Stored items:

══════════════════════════════

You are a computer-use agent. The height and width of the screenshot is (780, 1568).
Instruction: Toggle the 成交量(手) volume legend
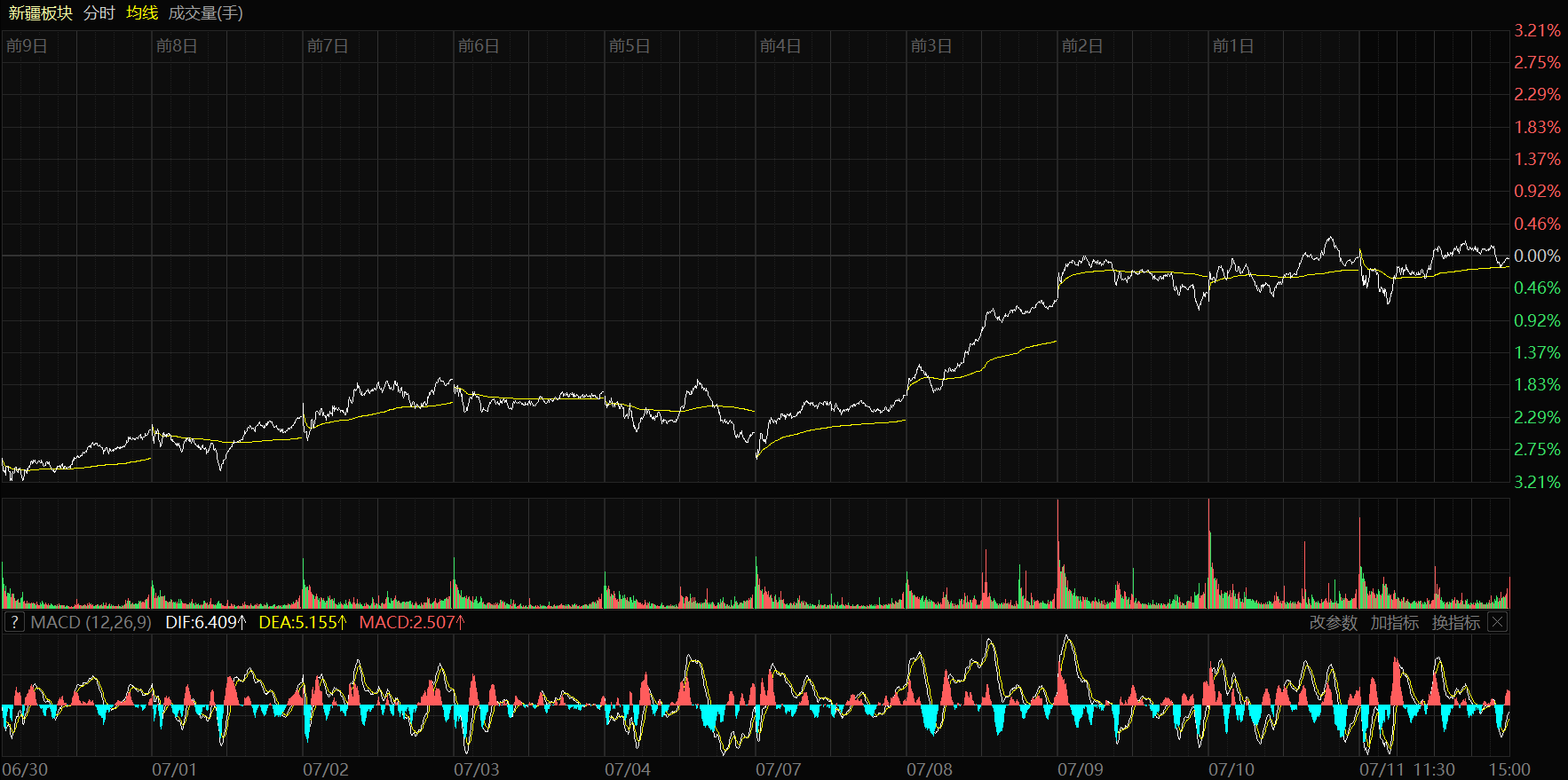pos(205,13)
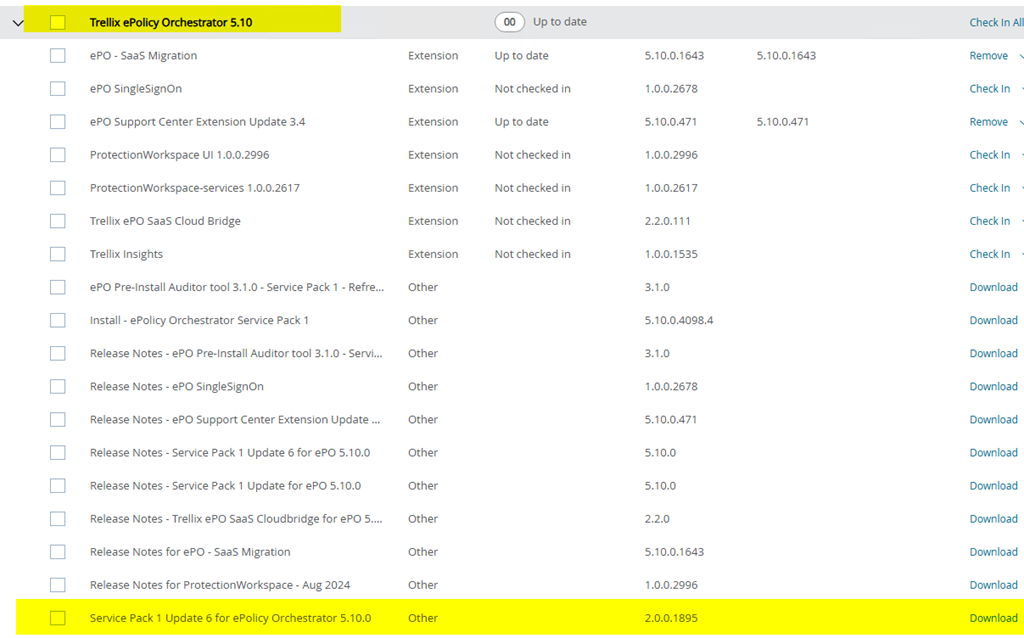Tick the Trellix ePolicy Orchestrator 5.10 header checkbox
Screen dimensions: 1024x638
pyautogui.click(x=58, y=22)
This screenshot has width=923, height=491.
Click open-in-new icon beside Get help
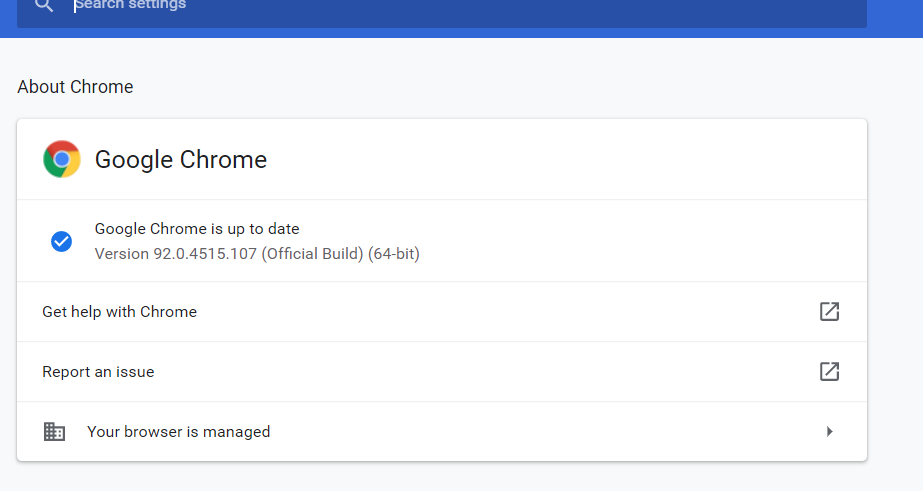(x=829, y=311)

══════════════════════════════

Reproduce the data exactly as it appears above. Pictures are to be left out.

You are a computer-use agent. The height and width of the screenshot is (780, 1568).
Instruction: Toggle the 成交量(手) volume legend
pos(205,13)
Tick the Trellix ePolicy Orchestrator 5.10 header checkbox
Screen dimensions: 1024x638
pyautogui.click(x=58, y=22)
This screenshot has width=923, height=491.
Click open-in-new icon beside Get help
(x=829, y=311)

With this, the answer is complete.